Hard to go further without knowing the code to be compiled. This involves macroexpansion to all levels. Examining a form (op arg1 arg2 ... ), there are several possibilities:

  1. op is a special form
  2. op signifies a macro
  3. op is of the form .name
  4. op is a symbol of the form ns/name where ns is an existing Namespace or alias for one in the CurrentNamespace and ns names a type
  5. op is of the form name.
  6. otherwise

Result of macroexpansion is, respectively,

  1. the original form itself (no macroexpansion)
  2. Result of calling Var identified by op on the entire form, the local variable environment, the next of the form.
  3. (. name arg1 arg2 ... ) (host expression, either static or virtual method call, depending on whether arg1 names a type
  4. (. ns name arg1 arg2 ...) (static method)
  5. (new name arg1 args 2 ... ) (new expression)
  6. the original form itself (no macroexpansion)

Determining where op is a macro:

  1. op is a Symbol and not a local variable
  2. op is a Var or a Symbol naming a Var, the Var is marked as a macro and is not marked as private

By inspection, macroexpansion and the identification of local variable scopes are intertwined.
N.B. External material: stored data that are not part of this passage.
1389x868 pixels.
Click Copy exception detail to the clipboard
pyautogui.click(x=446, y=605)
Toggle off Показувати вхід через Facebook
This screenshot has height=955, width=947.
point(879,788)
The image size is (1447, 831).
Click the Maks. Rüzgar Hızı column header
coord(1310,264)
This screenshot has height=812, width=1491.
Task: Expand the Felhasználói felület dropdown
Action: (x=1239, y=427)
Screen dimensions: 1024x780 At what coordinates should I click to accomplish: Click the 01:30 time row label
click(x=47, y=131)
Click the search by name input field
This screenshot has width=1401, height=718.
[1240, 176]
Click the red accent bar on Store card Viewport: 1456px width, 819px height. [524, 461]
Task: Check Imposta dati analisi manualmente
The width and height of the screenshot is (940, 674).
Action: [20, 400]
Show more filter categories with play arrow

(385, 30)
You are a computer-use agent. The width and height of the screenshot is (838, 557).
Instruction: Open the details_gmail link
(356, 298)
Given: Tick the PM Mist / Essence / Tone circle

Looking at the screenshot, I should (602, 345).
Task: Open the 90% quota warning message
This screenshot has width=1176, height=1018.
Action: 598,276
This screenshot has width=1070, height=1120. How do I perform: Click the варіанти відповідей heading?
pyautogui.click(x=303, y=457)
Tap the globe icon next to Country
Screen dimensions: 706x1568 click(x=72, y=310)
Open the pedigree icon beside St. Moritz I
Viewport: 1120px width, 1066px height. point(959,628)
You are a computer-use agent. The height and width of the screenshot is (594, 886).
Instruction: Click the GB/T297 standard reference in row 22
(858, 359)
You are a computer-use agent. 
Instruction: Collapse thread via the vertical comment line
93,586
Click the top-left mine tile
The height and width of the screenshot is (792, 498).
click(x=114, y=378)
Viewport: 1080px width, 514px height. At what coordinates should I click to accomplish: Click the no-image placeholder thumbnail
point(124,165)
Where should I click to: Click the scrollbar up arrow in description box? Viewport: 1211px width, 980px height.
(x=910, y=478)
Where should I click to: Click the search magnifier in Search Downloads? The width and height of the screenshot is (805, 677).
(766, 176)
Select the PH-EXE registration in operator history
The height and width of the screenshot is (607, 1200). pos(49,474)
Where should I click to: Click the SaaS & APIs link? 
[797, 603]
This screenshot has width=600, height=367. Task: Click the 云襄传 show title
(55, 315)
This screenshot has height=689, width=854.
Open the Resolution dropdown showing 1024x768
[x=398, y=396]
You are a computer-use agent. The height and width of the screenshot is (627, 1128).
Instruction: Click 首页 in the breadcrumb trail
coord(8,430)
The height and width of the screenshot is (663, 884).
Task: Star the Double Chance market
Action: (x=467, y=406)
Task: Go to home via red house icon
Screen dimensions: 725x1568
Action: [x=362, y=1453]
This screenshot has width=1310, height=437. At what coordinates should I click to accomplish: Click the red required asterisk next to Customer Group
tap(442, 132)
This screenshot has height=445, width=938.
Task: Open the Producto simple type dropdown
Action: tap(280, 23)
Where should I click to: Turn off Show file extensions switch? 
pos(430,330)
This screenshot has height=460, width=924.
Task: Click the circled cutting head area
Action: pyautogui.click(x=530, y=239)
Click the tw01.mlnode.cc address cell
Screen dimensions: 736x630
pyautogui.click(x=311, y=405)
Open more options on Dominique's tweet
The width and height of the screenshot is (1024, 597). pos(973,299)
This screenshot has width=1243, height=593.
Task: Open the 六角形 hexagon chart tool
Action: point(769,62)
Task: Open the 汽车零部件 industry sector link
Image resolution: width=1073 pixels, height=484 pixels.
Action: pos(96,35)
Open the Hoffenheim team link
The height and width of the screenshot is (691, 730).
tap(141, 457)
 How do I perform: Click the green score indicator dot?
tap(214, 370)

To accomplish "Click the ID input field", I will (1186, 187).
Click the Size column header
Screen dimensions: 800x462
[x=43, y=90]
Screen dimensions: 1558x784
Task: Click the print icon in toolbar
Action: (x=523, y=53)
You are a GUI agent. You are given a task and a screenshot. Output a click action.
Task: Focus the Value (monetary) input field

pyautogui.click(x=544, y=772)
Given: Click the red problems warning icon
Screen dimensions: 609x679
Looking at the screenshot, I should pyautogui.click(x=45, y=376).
This pass must walk the form being compiled, keeping track of the local variable environment and macroexpanding along the way.

Output TBD: could be a simple structure with local variable introduction nodes and expression nodes and leave it at that. Or, one could go to gross level of analysis as done by Compiler.analyze and bottom out with SymbolExpr, KeywordExpr, etc.

Pass 2: Type inference & interop call resolution

With the code expanded, types can be chased throughout the tree. User type tags, type info on Var'd IFns, and through flow interop calls. Likely this will include all identification of known flow of value type values. We should add a boxing node type to the AST to mark explicitly where value types get boxed.

Pass 3: invocation resolution

For remaining (non-interop) nodes (fn arg1 arg2 ...) identify invocation type: regular, static, prim, ... . THis might need to be combined with Pass 2 above.

Other passes in no particular order

  • Identification of constants to compile in (symbols, keywords, maps/lists/sets, etc.)
  • Adornment of sequence points and other IL debug information

Pass: Optimizations

Could come in two flavors: optimizations on the AST nodes, or optimizations on the (abstract, pseudo) IL. I won't know what is possible or needed here until we see where the above gets us.

Pass: IL Generation

A question to be resolved is if there is an intermediate IL (a la Swift IL, e.g.) that sits between the AST representation and the final IL. We definitely want an explicit IL representation tied to MSIL that allows inspection and manipulation prior to going to ILGen.

Final pass: take a nap